Introduction
When using Cloudflare to proxy requests to your Javalin application, it’s important to configure Javalin to correctly handle Cloudflare’s headers, and to restrict your environment so that only Cloudflare can reach your application.
Configuring Javalin to resolve real IP addresses
You can use the contextResolver.ip configuration option to provide a function that extracts the
real client IP from Cloudflare’s CF-Connecting-IP header:
- Java
- Kotlin
Javalin.create(config -> {
config.contextResolver.ip = ctx -> {
String cfHeader = ctx.header("CF-Connecting-IP");
return cfHeader != null && !cfHeader.isBlank() ? cfHeader : ctx.req().getRemoteAddr();
};
}).start();
Javalin.create { config ->
config.contextResolver.ip = { ctx ->
ctx.header("CF-Connecting-IP")?.takeIf { it.isNotBlank() } ?: ctx.req().remoteAddr
}
}.start()
After this, calling ctx.ip() will return the actual client IP address.

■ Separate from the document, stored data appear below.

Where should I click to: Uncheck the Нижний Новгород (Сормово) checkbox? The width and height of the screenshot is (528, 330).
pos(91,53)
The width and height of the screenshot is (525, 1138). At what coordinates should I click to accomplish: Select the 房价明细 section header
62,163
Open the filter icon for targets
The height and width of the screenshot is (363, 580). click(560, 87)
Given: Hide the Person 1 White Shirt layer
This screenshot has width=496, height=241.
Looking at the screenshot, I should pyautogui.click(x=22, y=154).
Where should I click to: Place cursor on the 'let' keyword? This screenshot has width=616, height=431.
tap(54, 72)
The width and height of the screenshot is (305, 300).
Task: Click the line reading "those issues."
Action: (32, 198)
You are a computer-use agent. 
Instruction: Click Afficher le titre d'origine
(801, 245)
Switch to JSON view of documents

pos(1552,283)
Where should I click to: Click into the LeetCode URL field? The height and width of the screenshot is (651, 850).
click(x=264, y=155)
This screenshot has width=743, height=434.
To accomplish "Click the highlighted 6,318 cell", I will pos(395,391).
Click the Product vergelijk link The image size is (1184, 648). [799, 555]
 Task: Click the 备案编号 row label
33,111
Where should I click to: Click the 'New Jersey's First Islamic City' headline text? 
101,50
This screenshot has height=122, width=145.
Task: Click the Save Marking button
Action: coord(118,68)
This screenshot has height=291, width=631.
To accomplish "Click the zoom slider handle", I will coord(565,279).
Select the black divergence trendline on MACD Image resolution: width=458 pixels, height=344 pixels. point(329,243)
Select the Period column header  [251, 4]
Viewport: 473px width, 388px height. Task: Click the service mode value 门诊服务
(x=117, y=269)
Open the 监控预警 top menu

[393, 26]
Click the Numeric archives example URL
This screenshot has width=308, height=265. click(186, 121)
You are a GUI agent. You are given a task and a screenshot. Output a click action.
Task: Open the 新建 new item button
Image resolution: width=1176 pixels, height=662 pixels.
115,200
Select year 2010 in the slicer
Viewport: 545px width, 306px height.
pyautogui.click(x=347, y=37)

Only allowing traffic from Cloudflare
It’s important to only allow traffic to your application from Cloudflare; otherwise, the CF-Connecting-IP header could be forged.
There are a few ways to do this:
Using UFW firewall rules
You can find instructions and a script to automatically configure Cloudflare IP addresses with UFW in this GitHub repository.
Docker and Cloudflare Tunnels
You can bind Javalin’s port to a local interface within Docker, then use a Cloudflare Tunnel to proxy requests to that port so that only Cloudflare can reach it.
Configuring Javalin to only allow traffic from Cloudflare (not recommended)
You can also configure Javalin to only allow traffic from Cloudflare IPs by checking the remote address before resolving the header; however, this would still leave your application exposed to DDoS attacks since the remote address check happens at the application level rather than at the network level.